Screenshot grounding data
☆ ☆ ☆ ☆
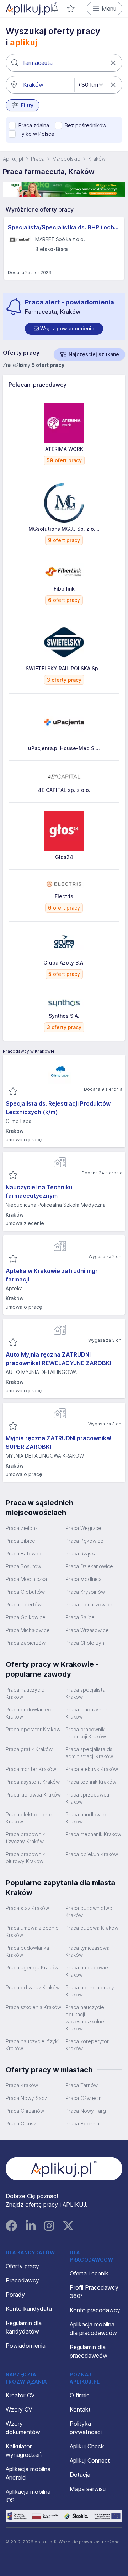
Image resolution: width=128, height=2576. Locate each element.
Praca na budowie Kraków (86, 1971)
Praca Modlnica (83, 1579)
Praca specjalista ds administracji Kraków (89, 1752)
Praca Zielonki (22, 1528)
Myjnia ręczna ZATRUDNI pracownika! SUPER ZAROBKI (59, 1442)
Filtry (27, 105)
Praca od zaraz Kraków (33, 1987)
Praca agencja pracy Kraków (89, 1990)
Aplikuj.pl (13, 159)
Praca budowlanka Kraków (27, 1951)
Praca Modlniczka (26, 1579)
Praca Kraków (22, 2085)
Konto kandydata (29, 2308)
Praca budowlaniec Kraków (28, 1713)
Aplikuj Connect (90, 2460)
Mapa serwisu (88, 2488)
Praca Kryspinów (85, 1592)
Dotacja (80, 2474)
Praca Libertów (24, 1605)
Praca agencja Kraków (32, 1968)
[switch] (64, 329)
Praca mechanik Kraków (93, 1834)
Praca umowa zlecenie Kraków (32, 1931)
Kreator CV (20, 2395)
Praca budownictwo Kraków (88, 1911)
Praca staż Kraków (27, 1908)
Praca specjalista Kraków (85, 1693)
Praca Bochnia (82, 2123)
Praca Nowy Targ (85, 2111)
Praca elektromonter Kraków (30, 1818)
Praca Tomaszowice (88, 1605)
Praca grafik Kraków (29, 1749)
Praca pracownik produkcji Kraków (85, 1732)
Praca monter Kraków (31, 1769)
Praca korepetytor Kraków (87, 2044)
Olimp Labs (18, 1121)
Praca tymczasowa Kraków (87, 1951)
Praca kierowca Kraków (33, 1795)
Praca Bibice (20, 1541)
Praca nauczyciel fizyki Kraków (32, 2044)
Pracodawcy (22, 2280)
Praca (37, 159)
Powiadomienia (26, 2345)
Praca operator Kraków (33, 1729)
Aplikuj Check (87, 2446)
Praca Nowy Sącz (26, 2098)
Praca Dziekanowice (89, 1566)
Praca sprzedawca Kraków (87, 1798)
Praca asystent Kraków (33, 1782)
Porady (15, 2294)
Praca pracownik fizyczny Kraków (25, 1837)
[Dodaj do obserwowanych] (13, 1091)
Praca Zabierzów (26, 1643)
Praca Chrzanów (25, 2111)
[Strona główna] (31, 8)
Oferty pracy (22, 2266)
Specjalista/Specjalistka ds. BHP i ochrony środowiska (64, 227)
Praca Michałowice (28, 1630)
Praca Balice (80, 1617)
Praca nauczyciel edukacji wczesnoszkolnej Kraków (85, 2018)
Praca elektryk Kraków (91, 1769)
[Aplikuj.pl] (64, 2169)
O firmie (80, 2395)
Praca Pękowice (84, 1541)
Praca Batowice (24, 1553)
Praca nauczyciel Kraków (26, 1693)
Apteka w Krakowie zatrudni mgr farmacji (52, 1275)
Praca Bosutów (23, 1566)
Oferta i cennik (89, 2273)
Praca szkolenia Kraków (33, 2007)
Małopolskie (66, 159)
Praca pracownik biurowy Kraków (25, 1857)
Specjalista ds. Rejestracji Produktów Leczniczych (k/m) (58, 1108)
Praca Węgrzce (83, 1528)
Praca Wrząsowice (87, 1630)
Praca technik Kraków (90, 1782)
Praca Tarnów (81, 2085)
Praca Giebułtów (25, 1592)
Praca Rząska (81, 1553)
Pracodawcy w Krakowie (29, 1051)
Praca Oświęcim (84, 2098)
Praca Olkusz (21, 2123)
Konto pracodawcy (95, 2310)
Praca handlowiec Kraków (86, 1818)
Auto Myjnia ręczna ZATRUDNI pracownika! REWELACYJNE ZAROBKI (58, 1359)
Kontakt (80, 2409)
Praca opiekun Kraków (91, 1854)
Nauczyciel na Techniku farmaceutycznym (39, 1191)
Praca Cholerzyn (84, 1643)
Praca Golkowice (26, 1617)
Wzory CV (19, 2409)
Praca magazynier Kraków (86, 1713)
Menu (109, 8)
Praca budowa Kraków (91, 1928)
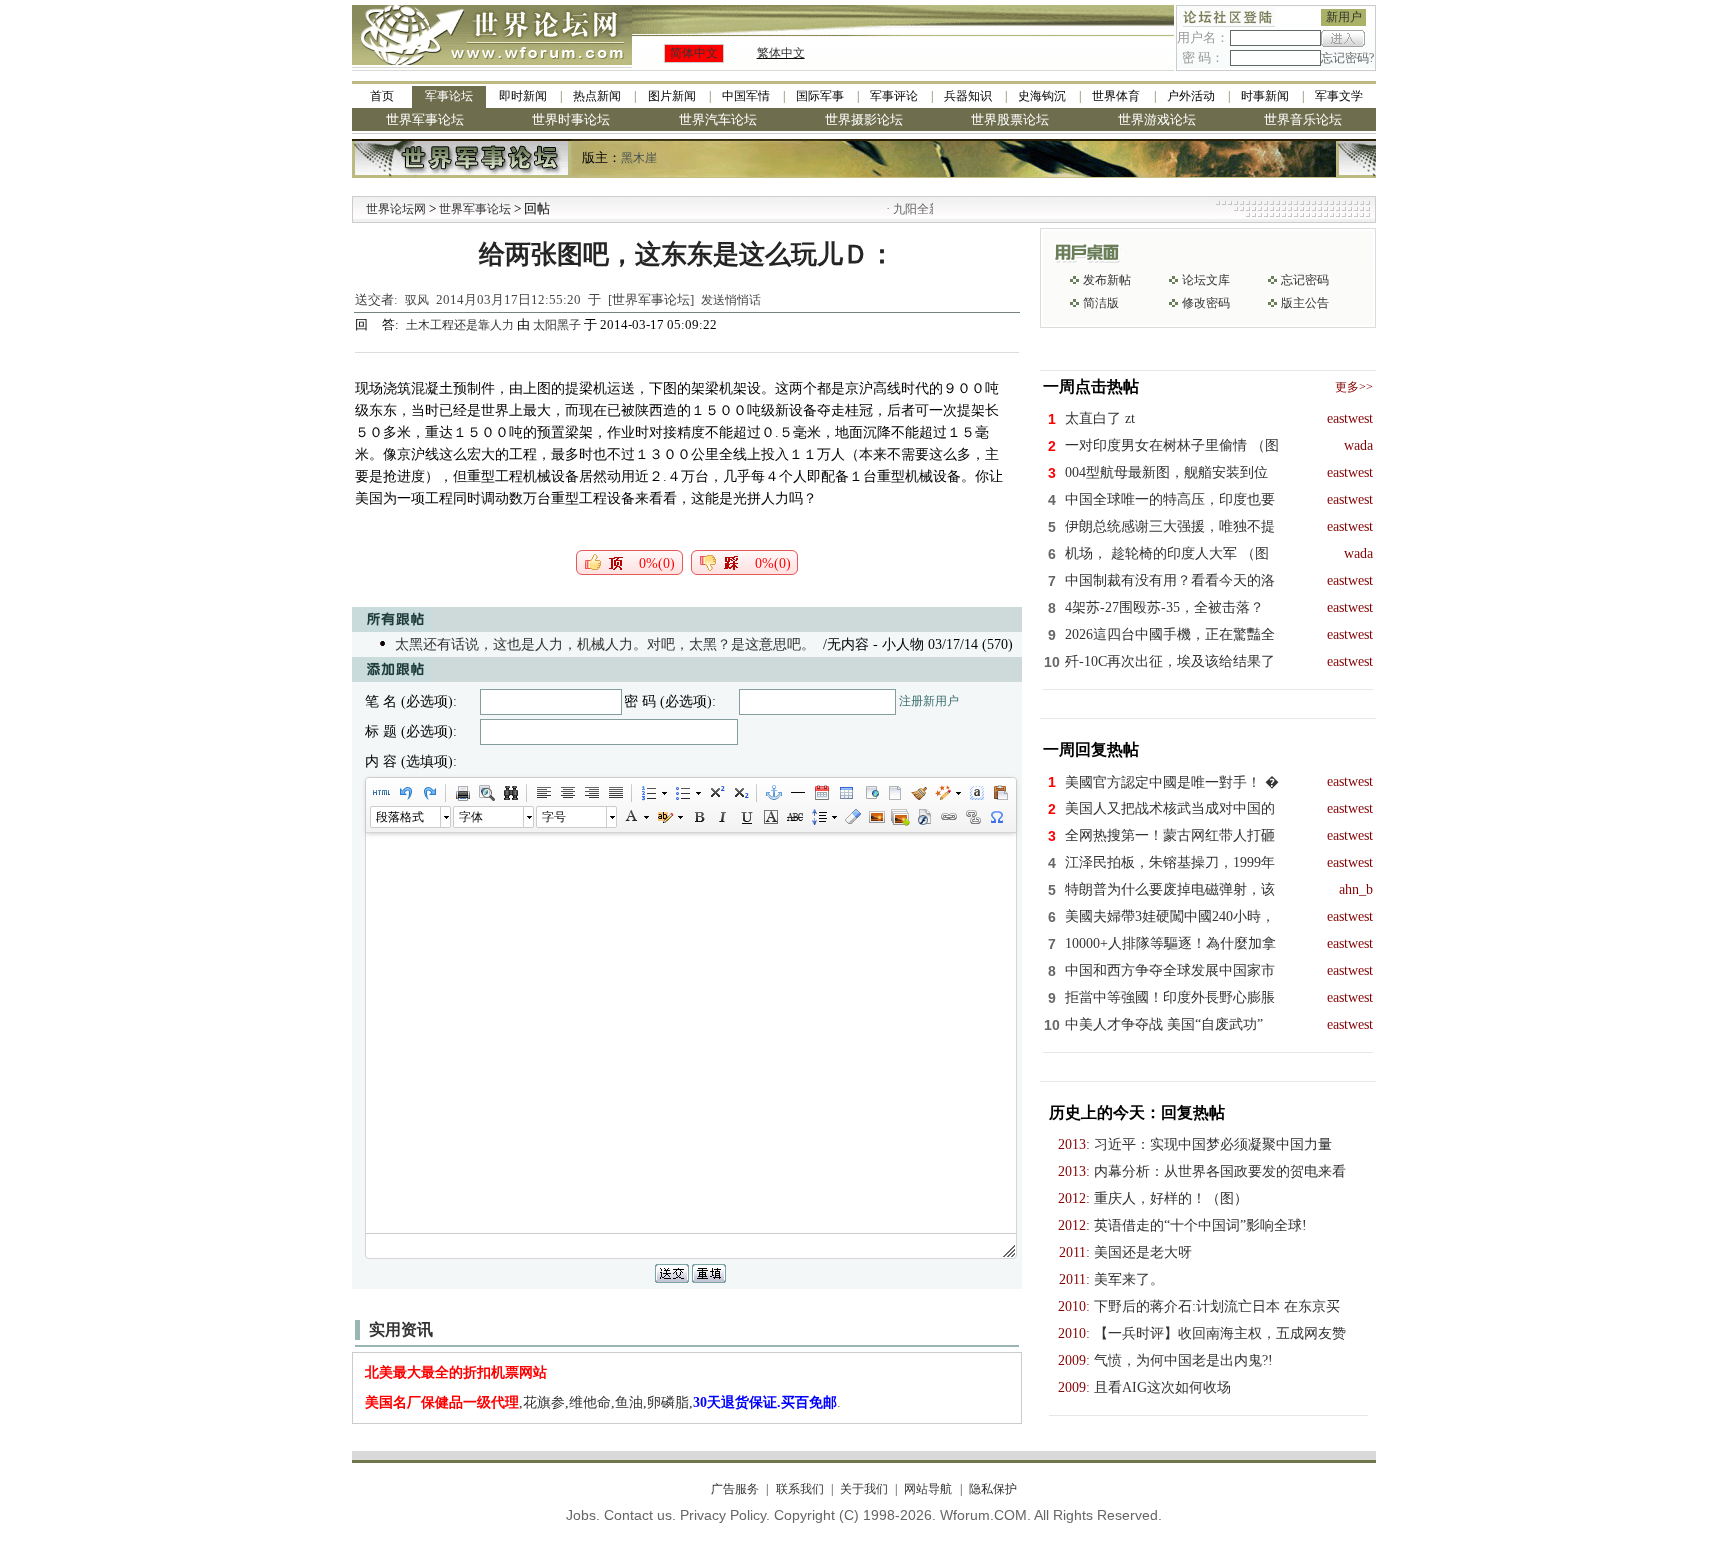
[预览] (486, 793)
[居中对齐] (567, 793)
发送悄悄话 (731, 300)
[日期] (821, 793)
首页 (382, 96)
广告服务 (735, 1489)
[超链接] (948, 817)
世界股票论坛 (1010, 119)
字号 (554, 817)
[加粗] (698, 817)
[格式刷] (918, 793)
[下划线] (746, 817)
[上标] (716, 793)
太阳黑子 (557, 325)
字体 (471, 817)
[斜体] (722, 817)
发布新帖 (1107, 280)
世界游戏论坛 (1157, 119)
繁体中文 (781, 53)
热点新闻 (597, 96)
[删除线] (794, 817)
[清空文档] (894, 793)
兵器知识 (968, 96)
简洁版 (1101, 303)
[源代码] (381, 793)
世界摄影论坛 (864, 119)
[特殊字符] (996, 817)
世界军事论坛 (425, 119)
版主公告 (1305, 303)
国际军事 (820, 96)
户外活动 (1191, 96)
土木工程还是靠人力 (461, 325)
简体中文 (694, 53)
☆ ☆ ☆ ☆
Work task: Work out how many lines in the records contain the word "pracownika", and give that number by itself.

Response to this exercise: 2